Friday, August 17, 2012

Mano Po

A Filipino Family Value
"Let me tell you this, I don't care if it is part of your culture but it is not proper to grab my hand and place it onto your forehead." The priest warned before he gave his final blessing.

I was standing there shocked.

"Asking for my blessing after you have received the ultimate blessing from God is an insult to God himself." He continued.

I am still frozen, unable to process what I just heard. Obviously referring to us Filipinos inside the church.

I glanced at my children and saw the confusion on their faces, I shook my head, a sign of disapproval from what we just heard. In my mind, I was like; I need to correct this nonsense.

Why would the priest say that? What is his basis? Did he just attack our Filipino Family Values?
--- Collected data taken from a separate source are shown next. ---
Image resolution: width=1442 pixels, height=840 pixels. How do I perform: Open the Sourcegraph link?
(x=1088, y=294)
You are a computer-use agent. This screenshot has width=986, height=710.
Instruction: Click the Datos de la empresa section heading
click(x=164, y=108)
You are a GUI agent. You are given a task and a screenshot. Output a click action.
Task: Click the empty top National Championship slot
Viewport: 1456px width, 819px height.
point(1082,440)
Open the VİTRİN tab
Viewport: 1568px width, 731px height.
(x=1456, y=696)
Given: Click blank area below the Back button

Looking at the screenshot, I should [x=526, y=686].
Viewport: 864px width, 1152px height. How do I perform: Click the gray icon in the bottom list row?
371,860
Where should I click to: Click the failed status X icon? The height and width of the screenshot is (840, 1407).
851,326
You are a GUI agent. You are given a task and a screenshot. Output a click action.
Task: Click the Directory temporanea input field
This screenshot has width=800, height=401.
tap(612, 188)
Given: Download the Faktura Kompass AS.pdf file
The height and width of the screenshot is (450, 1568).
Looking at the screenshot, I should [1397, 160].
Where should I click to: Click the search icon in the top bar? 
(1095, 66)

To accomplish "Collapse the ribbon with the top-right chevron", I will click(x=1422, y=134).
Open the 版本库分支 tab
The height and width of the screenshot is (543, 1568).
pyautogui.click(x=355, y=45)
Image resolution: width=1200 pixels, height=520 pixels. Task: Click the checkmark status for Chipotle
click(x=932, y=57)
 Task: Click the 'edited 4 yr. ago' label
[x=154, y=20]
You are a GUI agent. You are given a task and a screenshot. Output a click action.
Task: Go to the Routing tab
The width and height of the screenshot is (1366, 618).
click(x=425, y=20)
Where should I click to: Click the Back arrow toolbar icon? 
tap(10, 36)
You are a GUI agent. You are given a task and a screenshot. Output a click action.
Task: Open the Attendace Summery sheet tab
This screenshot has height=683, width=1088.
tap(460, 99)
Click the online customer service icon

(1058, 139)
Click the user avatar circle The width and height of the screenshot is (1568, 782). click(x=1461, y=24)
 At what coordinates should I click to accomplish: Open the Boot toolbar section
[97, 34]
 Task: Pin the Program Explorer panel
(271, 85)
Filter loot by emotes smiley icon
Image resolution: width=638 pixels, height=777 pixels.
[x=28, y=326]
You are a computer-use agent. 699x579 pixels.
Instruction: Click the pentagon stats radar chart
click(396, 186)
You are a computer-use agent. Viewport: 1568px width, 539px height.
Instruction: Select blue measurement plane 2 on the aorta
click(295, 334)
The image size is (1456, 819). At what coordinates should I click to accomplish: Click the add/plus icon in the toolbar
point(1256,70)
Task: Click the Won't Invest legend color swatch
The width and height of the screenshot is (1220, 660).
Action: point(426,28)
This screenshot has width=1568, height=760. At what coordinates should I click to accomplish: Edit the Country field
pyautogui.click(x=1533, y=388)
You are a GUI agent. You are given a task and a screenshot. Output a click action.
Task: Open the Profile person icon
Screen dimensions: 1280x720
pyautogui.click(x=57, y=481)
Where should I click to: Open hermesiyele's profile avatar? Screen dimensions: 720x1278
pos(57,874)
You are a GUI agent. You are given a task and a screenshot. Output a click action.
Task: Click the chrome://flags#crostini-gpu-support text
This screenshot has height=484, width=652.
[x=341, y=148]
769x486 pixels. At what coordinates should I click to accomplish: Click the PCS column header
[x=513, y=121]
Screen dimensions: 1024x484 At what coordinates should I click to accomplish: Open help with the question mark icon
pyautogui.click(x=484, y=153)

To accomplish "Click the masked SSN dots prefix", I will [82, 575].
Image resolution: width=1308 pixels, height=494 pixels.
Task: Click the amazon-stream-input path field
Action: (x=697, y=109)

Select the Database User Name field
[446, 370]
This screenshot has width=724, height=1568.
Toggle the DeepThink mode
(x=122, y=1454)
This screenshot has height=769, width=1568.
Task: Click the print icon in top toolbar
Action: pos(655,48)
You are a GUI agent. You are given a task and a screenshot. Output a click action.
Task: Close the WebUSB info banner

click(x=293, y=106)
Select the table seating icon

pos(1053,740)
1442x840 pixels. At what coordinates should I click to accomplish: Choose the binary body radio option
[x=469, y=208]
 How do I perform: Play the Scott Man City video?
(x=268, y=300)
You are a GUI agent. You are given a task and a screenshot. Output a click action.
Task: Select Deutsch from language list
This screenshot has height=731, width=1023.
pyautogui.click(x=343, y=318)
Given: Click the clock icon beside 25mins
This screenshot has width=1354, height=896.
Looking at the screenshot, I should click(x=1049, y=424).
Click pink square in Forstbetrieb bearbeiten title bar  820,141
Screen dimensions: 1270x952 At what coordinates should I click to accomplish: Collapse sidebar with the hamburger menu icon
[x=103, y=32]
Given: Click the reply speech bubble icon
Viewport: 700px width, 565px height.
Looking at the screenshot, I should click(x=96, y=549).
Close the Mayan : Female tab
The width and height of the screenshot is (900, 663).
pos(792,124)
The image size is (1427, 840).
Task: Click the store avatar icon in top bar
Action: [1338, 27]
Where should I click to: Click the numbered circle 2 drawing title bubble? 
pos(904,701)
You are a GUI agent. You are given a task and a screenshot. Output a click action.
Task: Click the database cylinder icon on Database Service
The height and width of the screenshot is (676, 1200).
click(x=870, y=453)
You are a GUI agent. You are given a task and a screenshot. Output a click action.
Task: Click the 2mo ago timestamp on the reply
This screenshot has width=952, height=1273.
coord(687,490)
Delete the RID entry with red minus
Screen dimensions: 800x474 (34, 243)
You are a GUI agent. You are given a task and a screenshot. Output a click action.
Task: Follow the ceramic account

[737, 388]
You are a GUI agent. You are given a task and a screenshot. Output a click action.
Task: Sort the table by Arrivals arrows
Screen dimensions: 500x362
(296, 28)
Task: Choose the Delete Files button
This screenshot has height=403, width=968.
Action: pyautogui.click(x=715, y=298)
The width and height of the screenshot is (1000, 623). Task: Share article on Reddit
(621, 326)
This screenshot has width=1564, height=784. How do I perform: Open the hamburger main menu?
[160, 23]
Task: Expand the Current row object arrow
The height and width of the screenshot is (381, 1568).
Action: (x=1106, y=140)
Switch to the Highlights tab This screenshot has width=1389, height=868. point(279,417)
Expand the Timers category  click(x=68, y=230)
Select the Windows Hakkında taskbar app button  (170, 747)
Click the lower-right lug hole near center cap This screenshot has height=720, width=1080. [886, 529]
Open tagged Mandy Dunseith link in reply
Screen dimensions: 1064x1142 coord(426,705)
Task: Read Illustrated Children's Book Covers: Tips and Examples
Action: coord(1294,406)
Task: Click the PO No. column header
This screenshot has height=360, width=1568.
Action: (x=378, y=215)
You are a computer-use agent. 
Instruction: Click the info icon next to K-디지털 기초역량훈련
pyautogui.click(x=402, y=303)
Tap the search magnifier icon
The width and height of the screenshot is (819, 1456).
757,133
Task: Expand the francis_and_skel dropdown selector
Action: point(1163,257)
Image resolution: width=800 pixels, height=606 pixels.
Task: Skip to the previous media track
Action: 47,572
There were so many questions running through my mind.

There must be a logical explanation to his behavior. A behavior which to be honest, took away a huge chunk of respect I had for him.

Slowly, I tried to dissect what just happened and make a sense out of it. Here is what common sense dictated. 

The priest, being a non-Filipino doesn't have a clue on what he is saying. In our church, after the mass, these priests would stand next to the exit and shakes hand with their parishioners as they go out.

For Filipinos, we don’t shake hands with priests; we bestow the highest respect to them by raising their hand to touch our forehead. We give them "Mano" and this is probably where the culture gap sets is. Or should I say, Ignorance. Not by the priest but Ignorance of my fellow Filipinos.

Why do I blame my fellow Filipinos? Because I know the priest, he is one of the most sensible priests I have ever listened to. And he won't be so insensitive about matters like these if he didn't do his own little research. 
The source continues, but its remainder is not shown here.